The South Asian Society at Yale, in collaboration with the Yale Chaplain’s Office and two other student groups, held a forum Monday night for reflection on racial profiling in the post-9/11 world as part of a series of University-wide events commemorating the 10-year anniversary of the attacks. The evening’s discussion addressed societal issues that have developed since 9/11, such as racial profiling in airports, and how those policies reveal that discrimination still exists against minority groups.
Speaker Deepa Iyer, who serves as the executive director of SAALT (South Asian Americans Leading Together), an advocacy organization with 42 branches in the United States, said she was an employee for the Federal Department of Justice at the time of the attacks. In the aftermath of 9/11, Iyer was charged with collecting reports of bullying, vandalism and discrimination that minorities suffered after the fall of the twin towers — a position she said made her increasingly conscious of how discrimination exists within governmental policy.
Lyer discussed the arbitrary detentions that thousands of Muslims and South Asians faced after Sept. 11, some of which resulted in closed immigration hearings and secret deportations.

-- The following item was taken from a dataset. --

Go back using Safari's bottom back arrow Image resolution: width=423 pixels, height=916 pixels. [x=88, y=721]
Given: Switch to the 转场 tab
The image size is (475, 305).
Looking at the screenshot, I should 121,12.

In addition to those clandestine proceedings, Lyer said the government also never publicly discussed its creation of the Special Registration Program — a 2002-’03 act that required 83,000 of immigrants of specific ethnic backgrounds to report to immigration authorities, and caused an estimated 30,000 deportations.
Vijay Prashad, a professor in International Studies at Trinity College who also spoke to the roughly 30 students in attendance, added that overcoming modern prejudices is not about transcending specific religious barriers, but rather altering structures and policies that inherently create discrimination within society.

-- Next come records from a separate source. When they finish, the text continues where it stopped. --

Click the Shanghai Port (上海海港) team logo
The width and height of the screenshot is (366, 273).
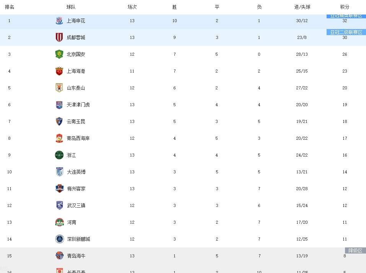pos(59,71)
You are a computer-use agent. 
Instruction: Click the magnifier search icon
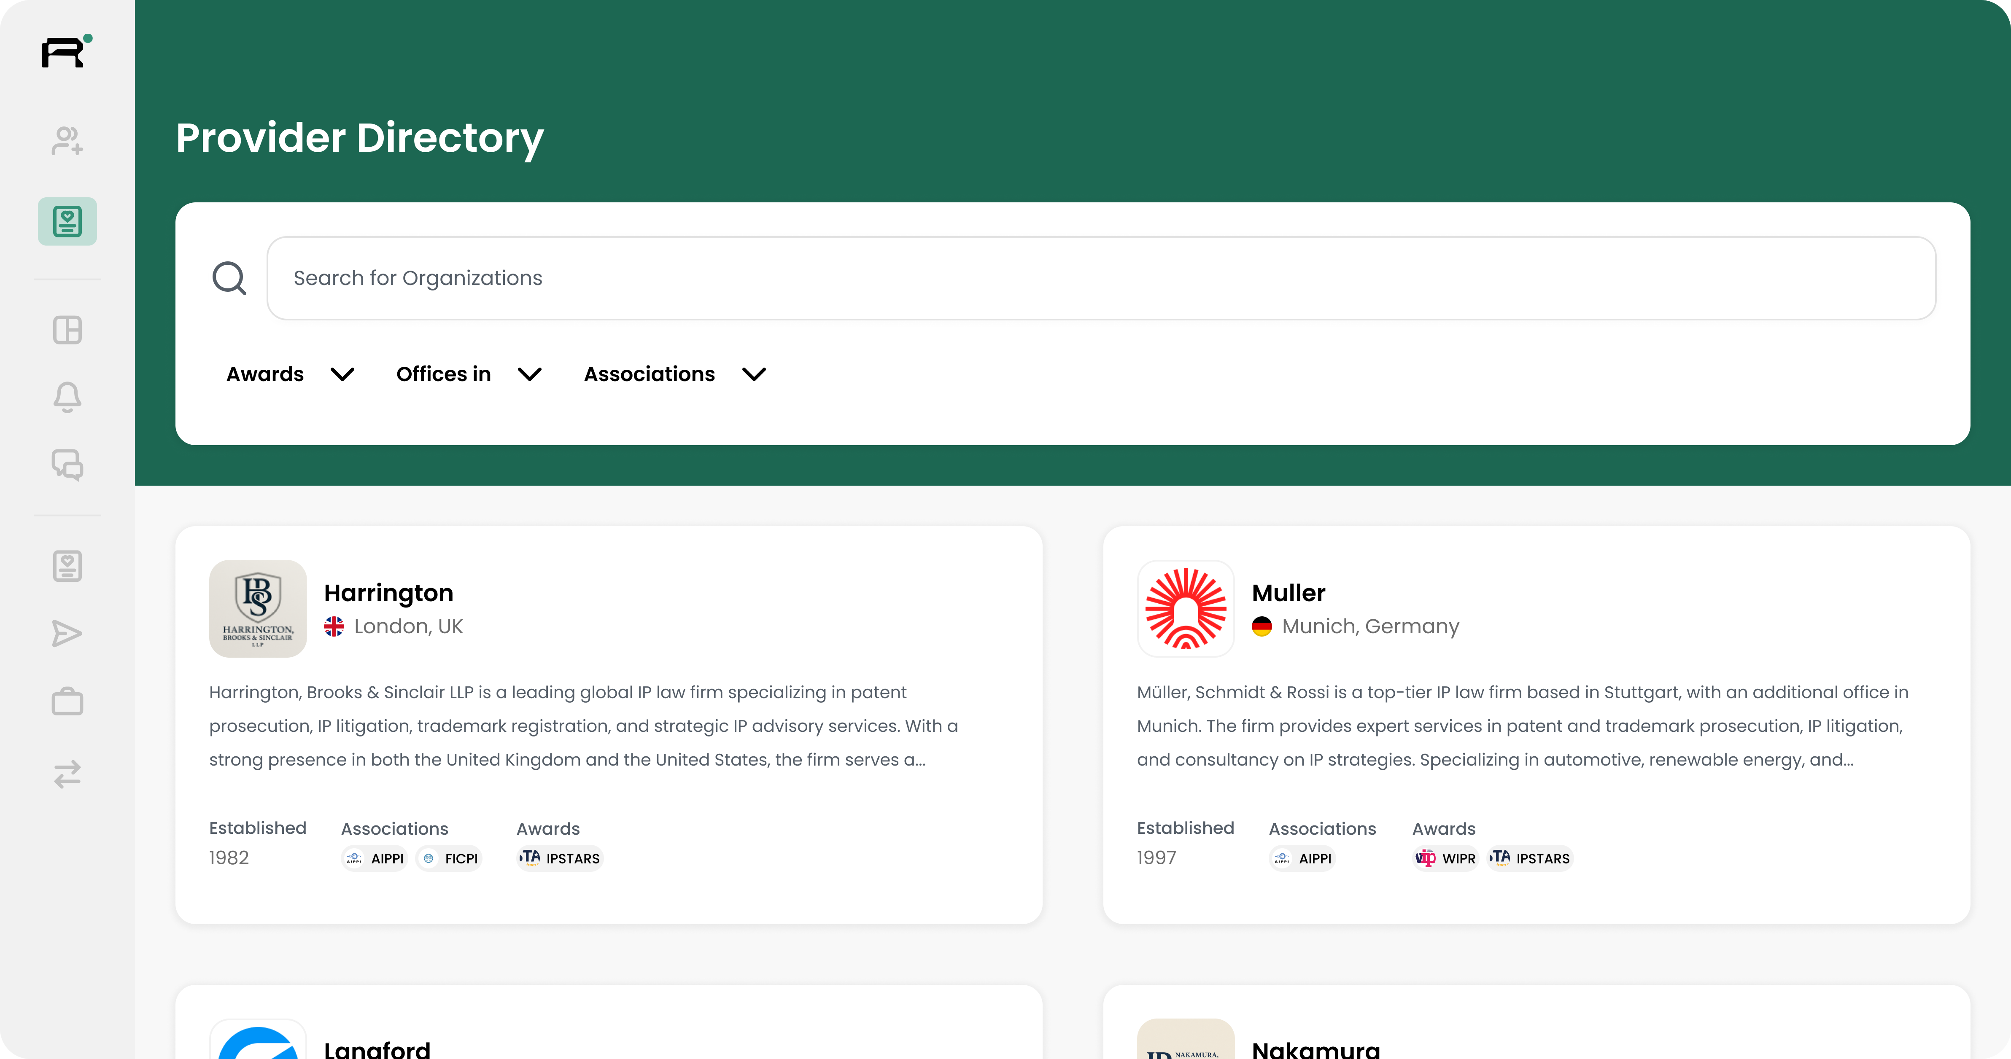(x=229, y=278)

Valarie Kaur LAW ’12, a filmmaker and minority rights advocate, also spoke about the social prejudices in America’s post-9/11 cultural landscape.
Kaur, who was a 20-year-old Stanford University student in 2001, said the attacks spurred her to leave college and travel across America compiling a documentary about hate crimes in post-9/11 society. Her resulting film, “Divided We Fall,” examined severe hate crimes committed nationwide, such as a Sikh man being beaten with baseball bats in Queens, N.Y. and Muslim men being gunned down on the side of the road in California.
“I wanted to answer the question, ‘Who counts as an American?’” Kaur said.
Kaur said that Muslim identity is often used today by politicians to win votes by creating a “common enemy.”
Despite ongoing examples of hate crimes and discrimination, Kaur said the “millennial” generation has the potential to make American culture more tolerant, and has shown “more open-mindedness and diversity” than previous generations.
In addition to the South Asian Society at Yale and the Chaplain’s Office, the Yale Asian American Students Alliance and Yale Muslim Students Association also hosted the event.